Dave: We look for the total available market — very broadly — and the serviceable available market, perhaps a single hospitality application as the initial effort. We look for the extension Prakash mentioned into the total available marketplace, because it’s always much bigger.

Prakash: Looking at our investment track record, we’ve done iconic transactions — Cloud Beds and ResortPass. But peeling through layers, there aren’t enough purely hospitality-focused transactions. We started going broadly. That brought investments like Igen, ChargeNet Stations, parking company OCRA — one of Dave’s favorites.

Dave: I coached the founder at the beginning of his company and invested a small amount.

Prakash: It has tangential application for hospitality, but it’s outside.

FINAL THOUGHTS: NEEDS VS. WANTS,TENACITY OVER BRILLIANCE

HU: Before we wrap up, please share a final thought for our audience—whether they're hoteliers evaluating technology, investors building in the space, or anyone
passionate about technology in hospitality.

Dave: Investors can be led by shiny objects rather than attracted to management teams who can pivot and find the right solution to critical needs. In this industry, there are critical needs. Most revolve around labor — the highest hotel expense — and competition, which is intense. Solving problems related to labor savings and competition effectiveness are our top priorities. The tools are AI and blockchain. Investors should be aware of the needs, not the wants.

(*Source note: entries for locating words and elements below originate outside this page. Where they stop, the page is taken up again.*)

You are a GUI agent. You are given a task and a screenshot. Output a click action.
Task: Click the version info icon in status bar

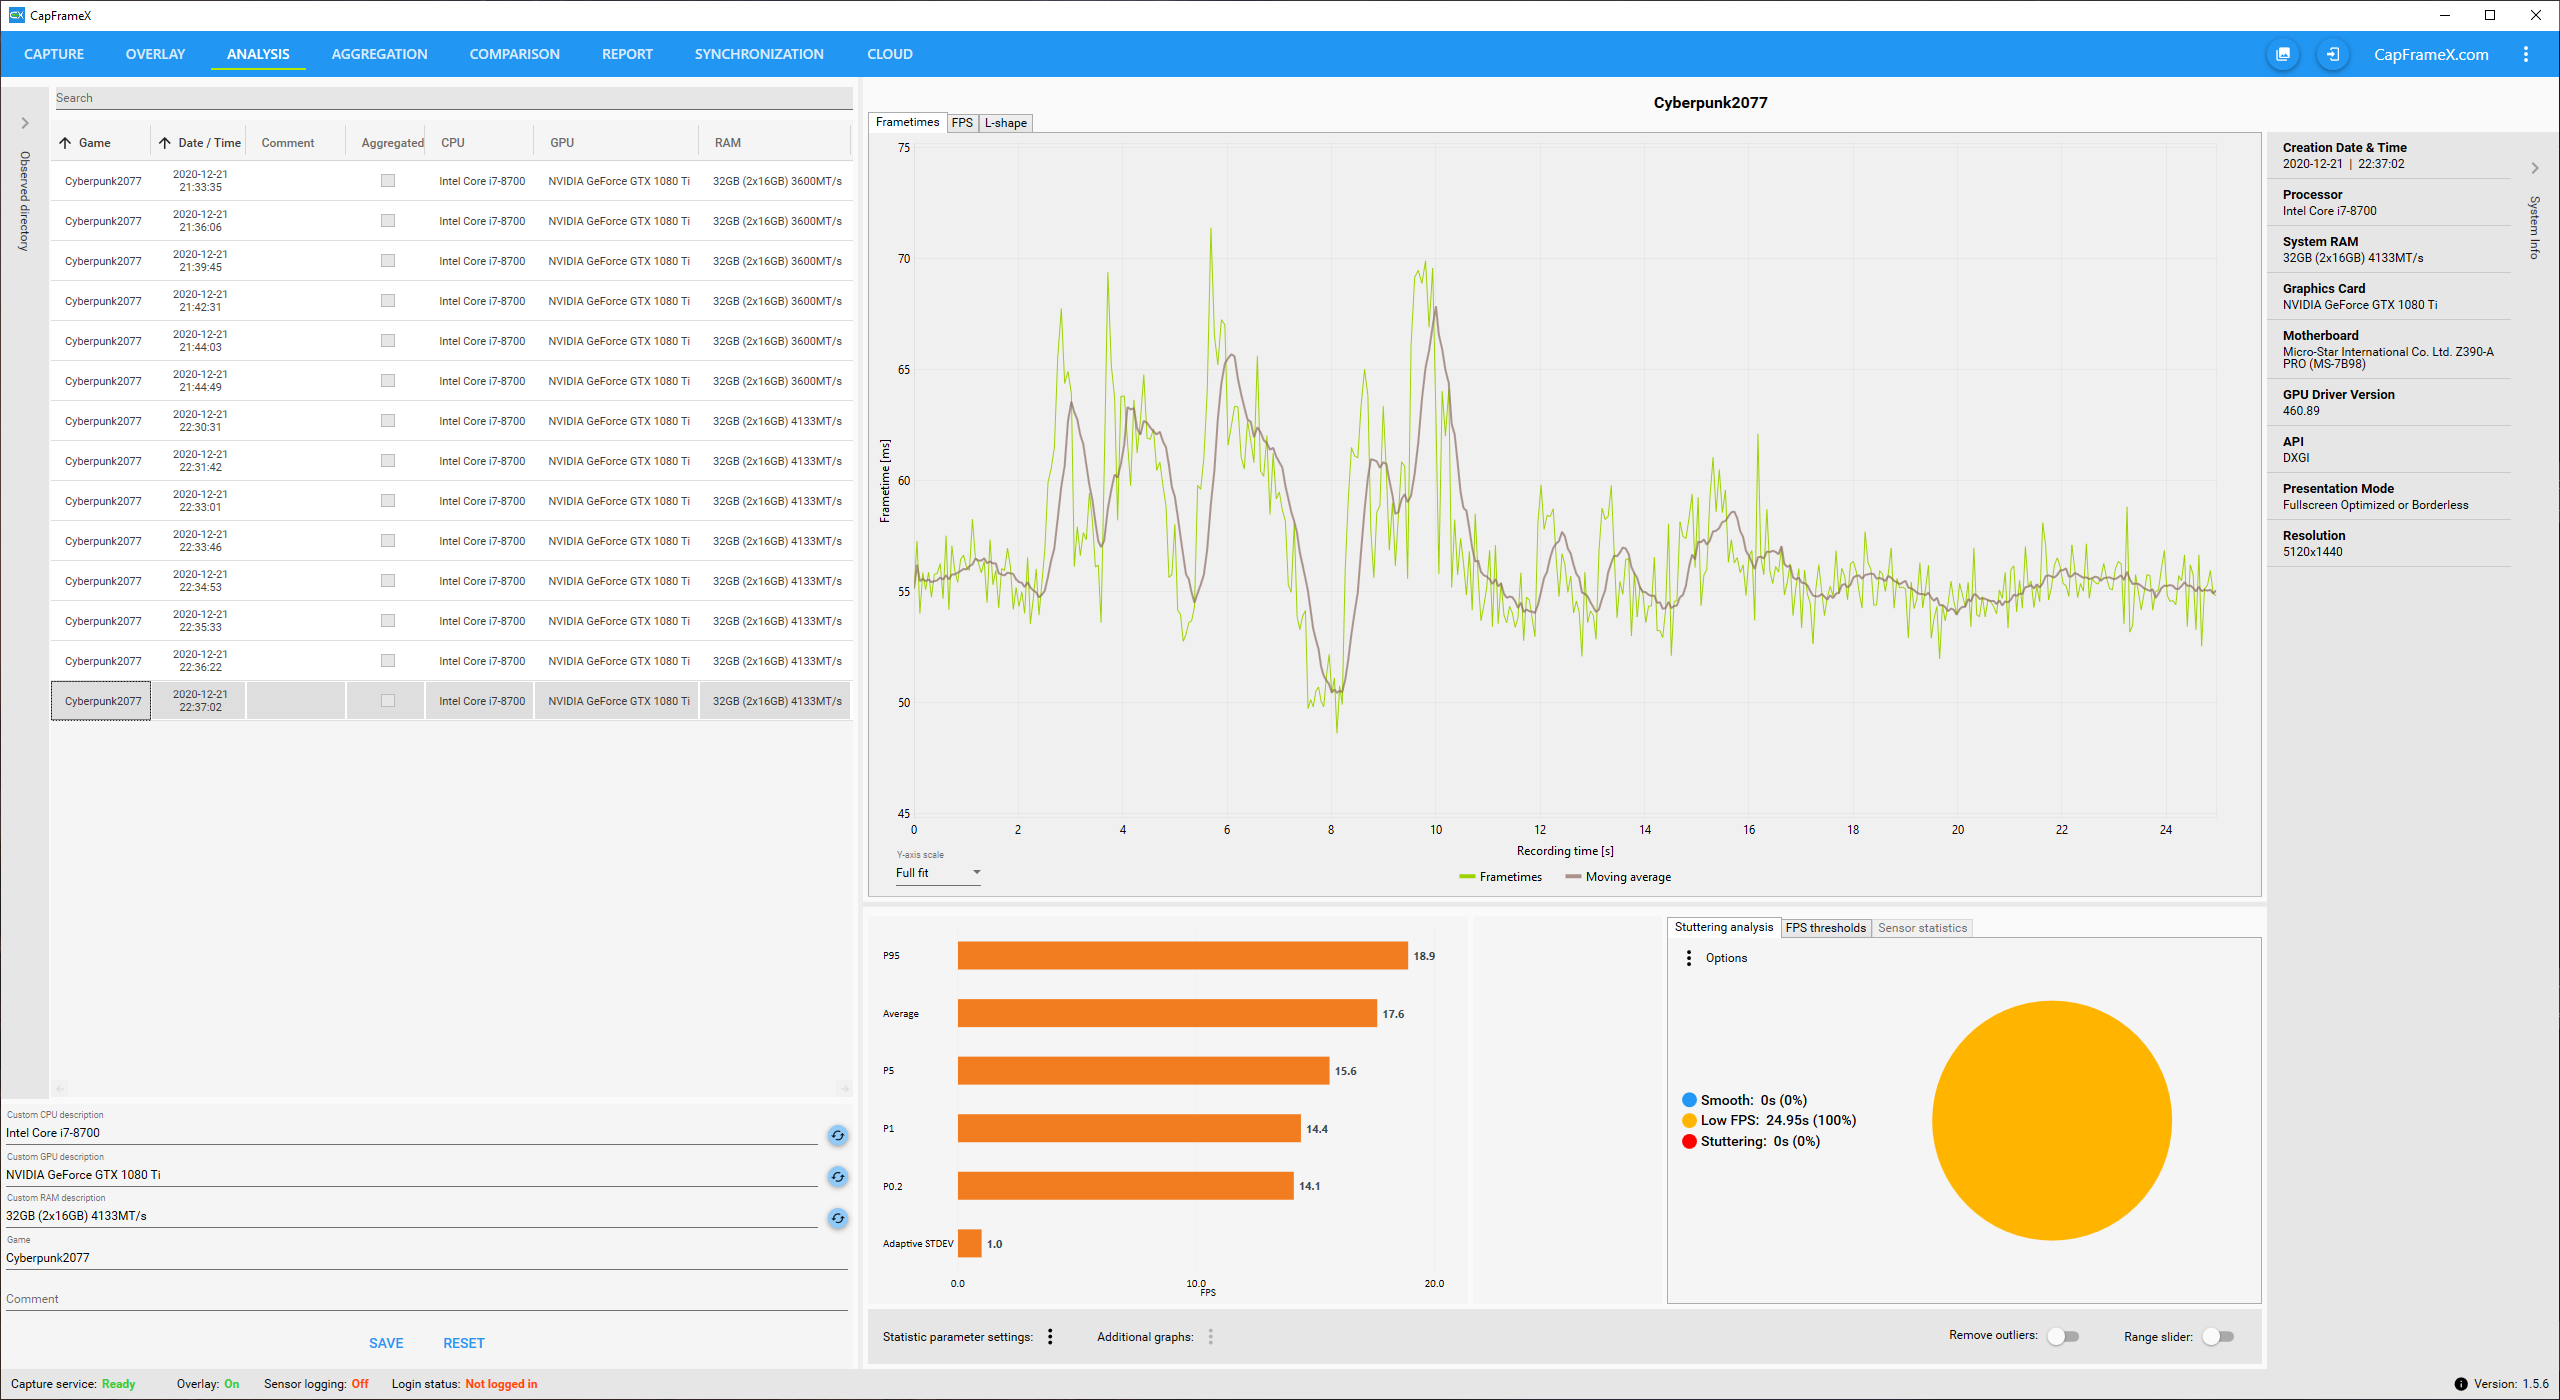(2460, 1384)
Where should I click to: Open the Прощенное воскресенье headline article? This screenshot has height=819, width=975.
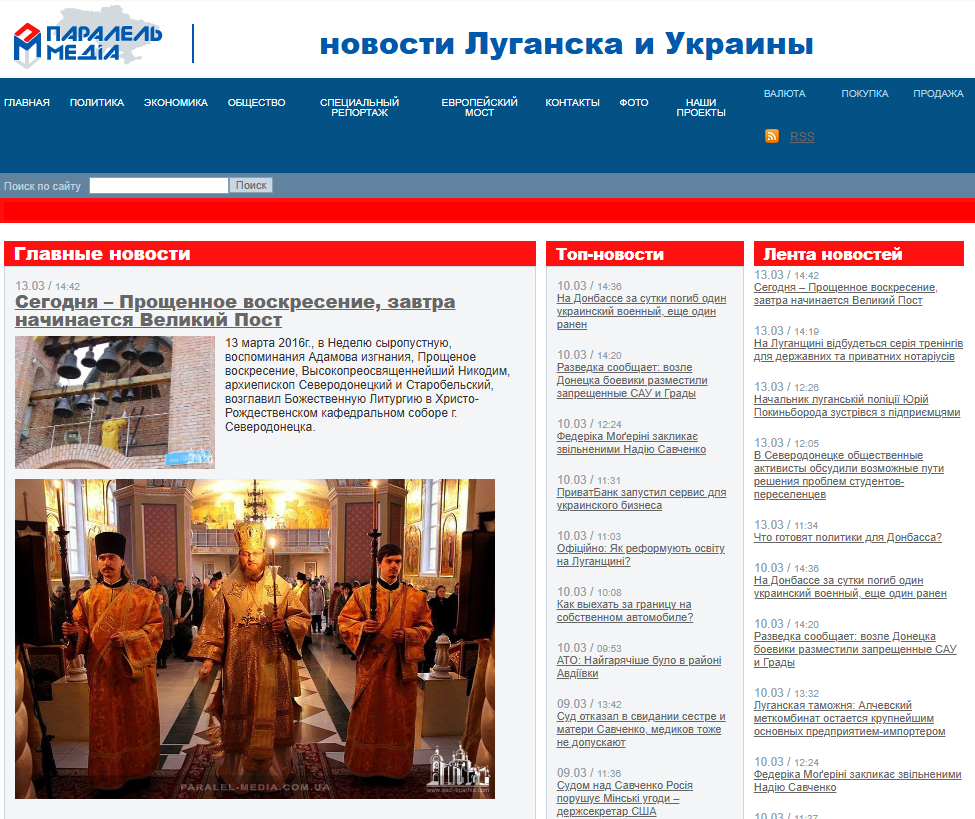click(x=235, y=310)
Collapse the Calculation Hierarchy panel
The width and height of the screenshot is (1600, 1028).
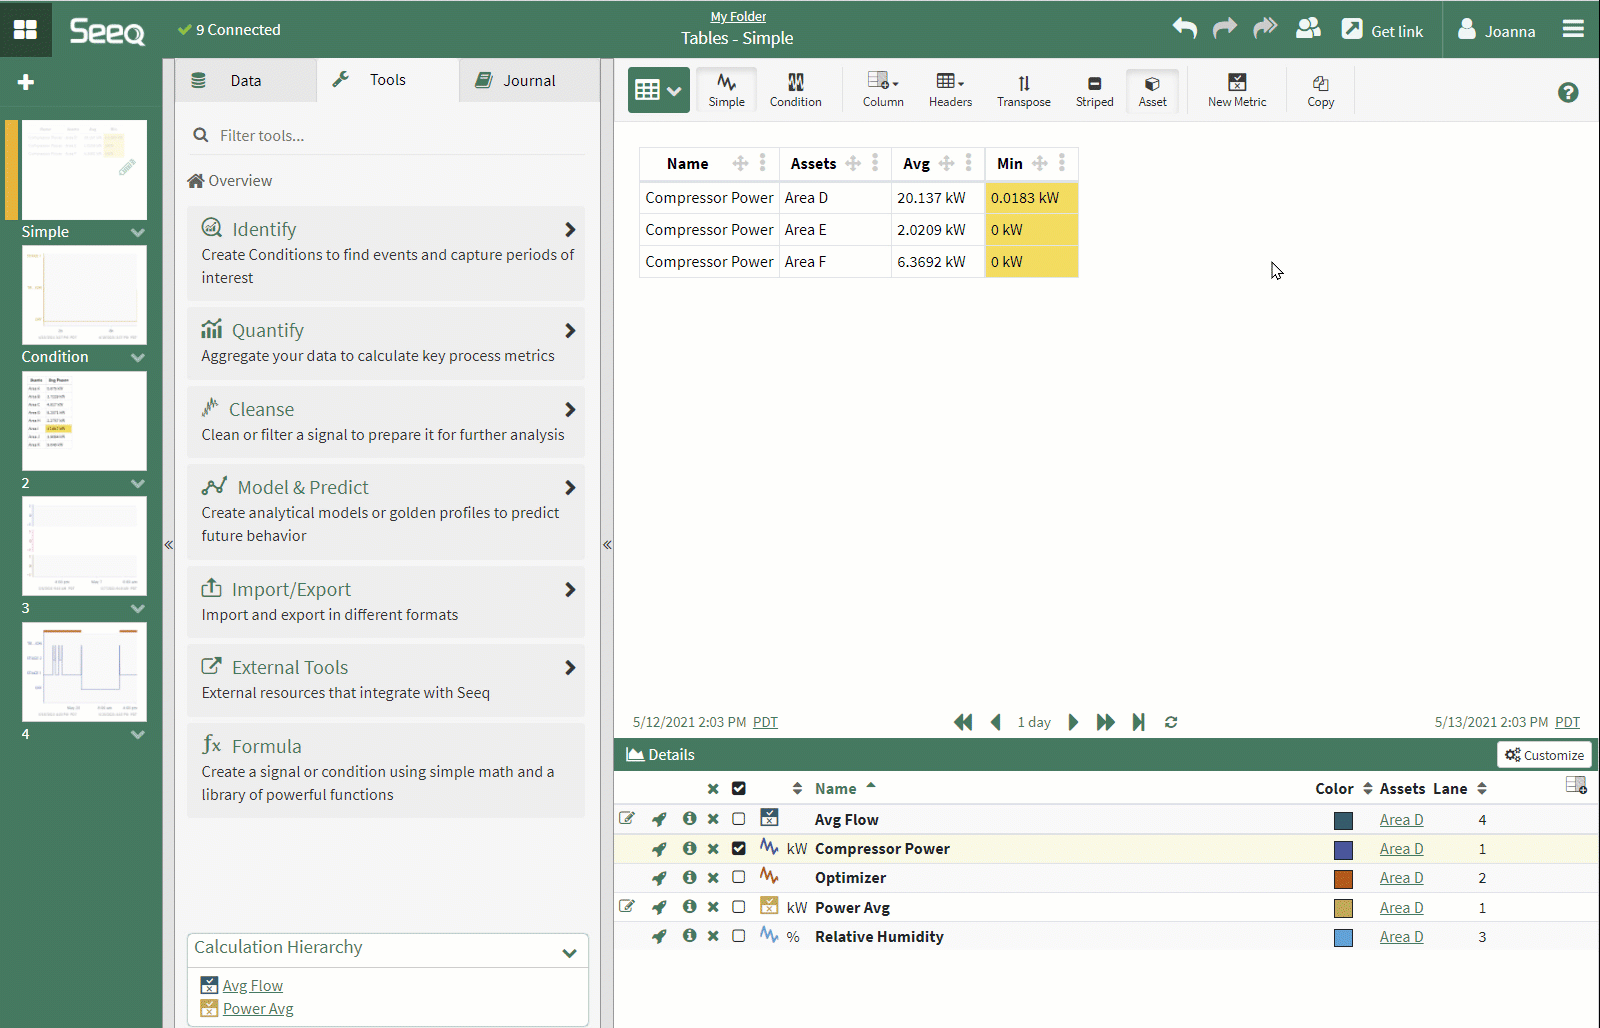tap(569, 952)
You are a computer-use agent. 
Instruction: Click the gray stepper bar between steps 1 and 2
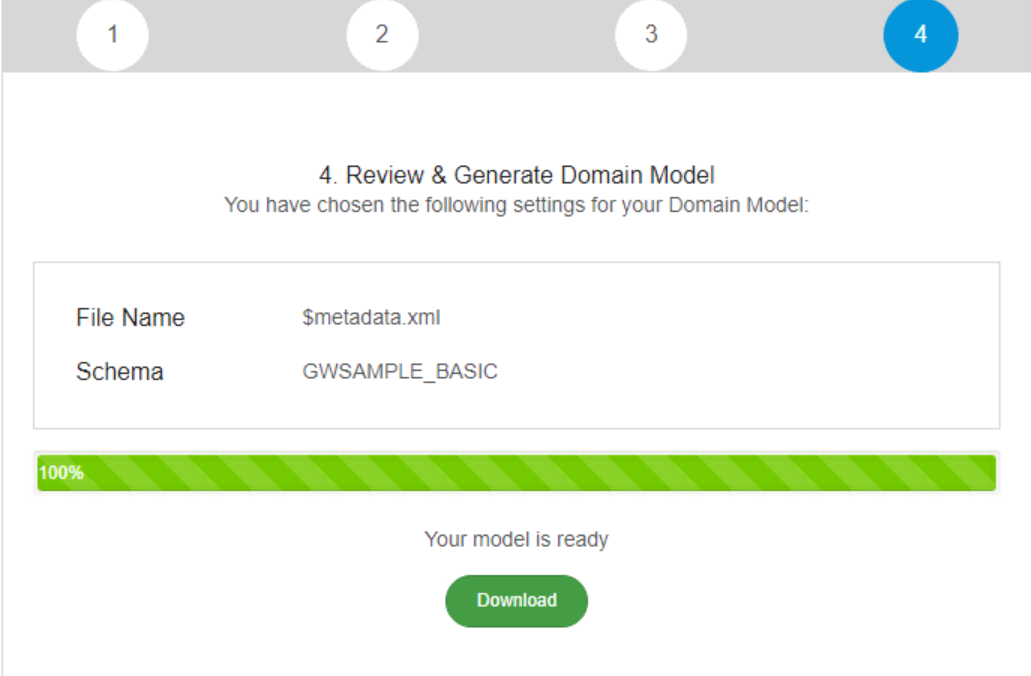pyautogui.click(x=247, y=34)
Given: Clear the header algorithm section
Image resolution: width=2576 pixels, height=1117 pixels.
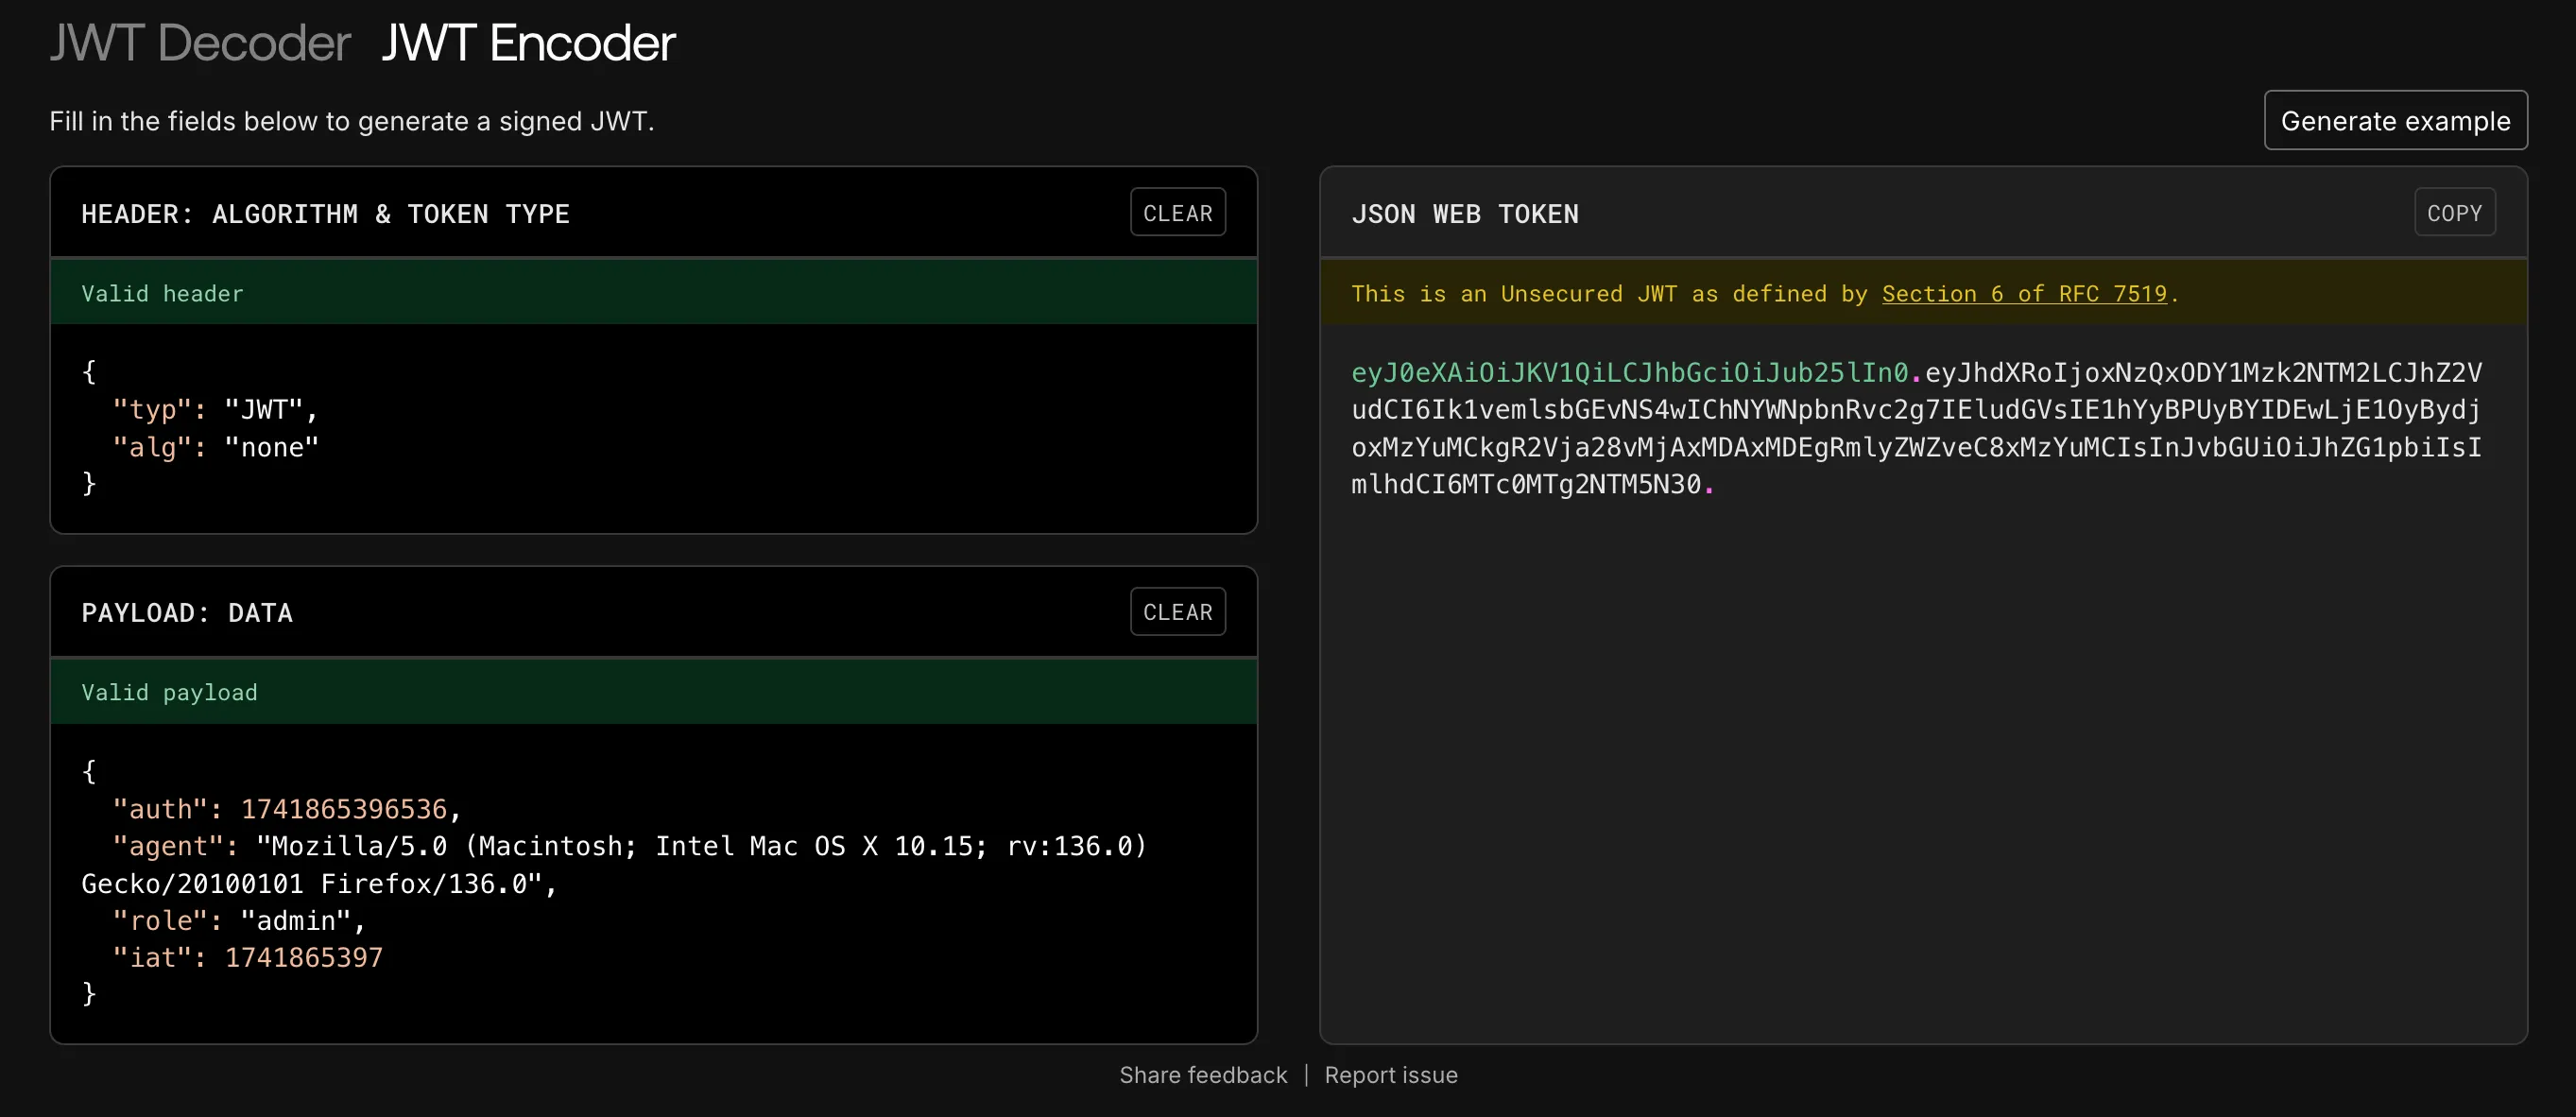Looking at the screenshot, I should pyautogui.click(x=1177, y=212).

Prakash: I agree wholeheartedly. As you evolve your investment thesis in this industry, it’s always about the team. They may have a marginal idea, but if they have tenacity to iterate and overcome insurmountable difficulties, those are the people to back. You don’t want extremely bright people with quick ideas who quit halfway. Innovation and entrepreneurship is 99% sweat, only 1% inspiration. Many are attracted by shiny objects. But when it comes to real work, they realize the difficulty and drop the ball.

HU: Thank you both for your time and insights today. We hope this conversation has given our readers a clearer lens on what innovation looks like when it's backed by smart capital and industry understanding.